¡Ay, México lindo y querido! Cerca del corazón y distante de la razón. Las invectivas cruzan el firmamento. Cada una con su carga devastadora. Pero las hay mayores, que se alternan con las menudas en este ejercicio al que nos aplicamos con devoción. Obviamente, la potencia de cada carga deriva de la fuerza con que se genere y de la puntería de quien la dispare. De ahí la importancia enorme que revisten la identidad y la destreza del artillero.
Esto me hace recordar —lo invoco sin malicia— las primeras líneas de un poema de Ramón López Velarde, bajo el título de “El perro de San Roque”. Confiesa el poeta: “Yo solo soy un hombre débil, un espontáneo/que nunca tomó en serio los sesos de su cráneo”. En otros términos: no tomó en serio los gajos parturientos de su atrevida imaginación.
¿Cuántos hay de este carácter, que no consideran los sesos de su cráneo, pero con ellos gobiernan a sus compatriotas? ¿No habrá quien merezca esta caracterización, atento a su magro razonamiento? ¿Y quiénes dispersan los sesos en el cumplimiento de un liderazgo cotidiano que se aplica a la nación?
En un copioso disparatario, repositorio de ocurrencias, nuestro caudillo se ha desempeñado como orador a lo largo de cinco años, que debieron tener destino mejor. Ha devastado la política, militado contra la razón, empobrecido el idioma, ofendido a sus “adversarios” (que son sus conciudadanos), faltado a la verdad, multiplicado los errores y las jactancias. No puede sostener la veracidad de sus dichos ni argumentar la bondad de sus hechos. En fin, el orador utiliza la tribuna para ahuyentar la verdad y retener su contingente electoral.
Algunas autoridades han insistido en que el orador se someta al imperio de la ley. Para ello dictan resoluciones que caen en terreno infértil, porque el orador tempranero —que canta cuando lo hace el gallo, con la misma pujanza e idéntica entonación— jamás cede a las normas que deben ordenar su discurso. Para colmo, se ostenta como conductor de la nación.
Dueño de la verdad, el supremo proclamó una enésima ocurrencia: incorporar a su oratoria matinal una declaración formal instando a los mexicanos: “Si eres conservador no veas conferencia”. La arremetida se dirige a conservadores, clasistas, racistas o discrepantes, instándolos aguardar distancia de los mensajes mañaneros para evitar que se contaminen con “malas ideas” que pudieran prohijar más clasismo y corrupción (EL UNIVERSAL, 23 de septiembre, que anuncia una cartilla sin desperdicio, merecedora de inmersión en pantanos del sureste).
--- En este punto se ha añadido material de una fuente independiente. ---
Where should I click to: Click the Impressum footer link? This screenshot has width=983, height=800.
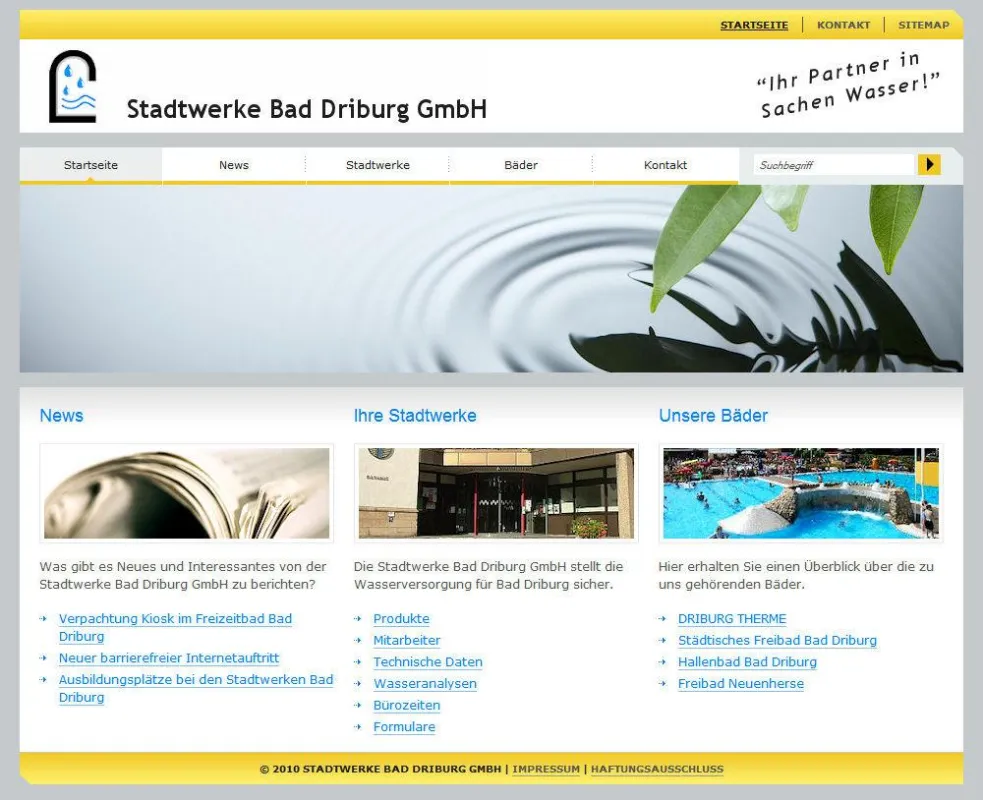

El orador consuma una nueva división de la sociedad y ofende a millones de mexicanos. Desde luego, los exhortados pueden replicar con medidas del mismo carácter y añadir a los mensajes matutinos glosas, dimes y diretes inscritos en una especie de cortinilla de la decencia política que rectifique al caudillo, acredite la verdad y publique los vicios y desaciertos del mal gobierno que impera. Conviene explorar cuidadosamente la factibilidad de instituir esa cortinilla de la decencia política, que sería una reserva de lucidez y haría luz en la sombra que el caudillo despliega sobre la República.
De esta suerte se dotará a los ciudadanos de los argumentos y las razones que les permitan discernir, al pie del mensaje dictatorial, cuál es —de veras— el estado que guarda la nación y quiénes son los adversarios del progreso, la justicia y la libertad. Nos llevaríamos algunas sorpresas. ¿No?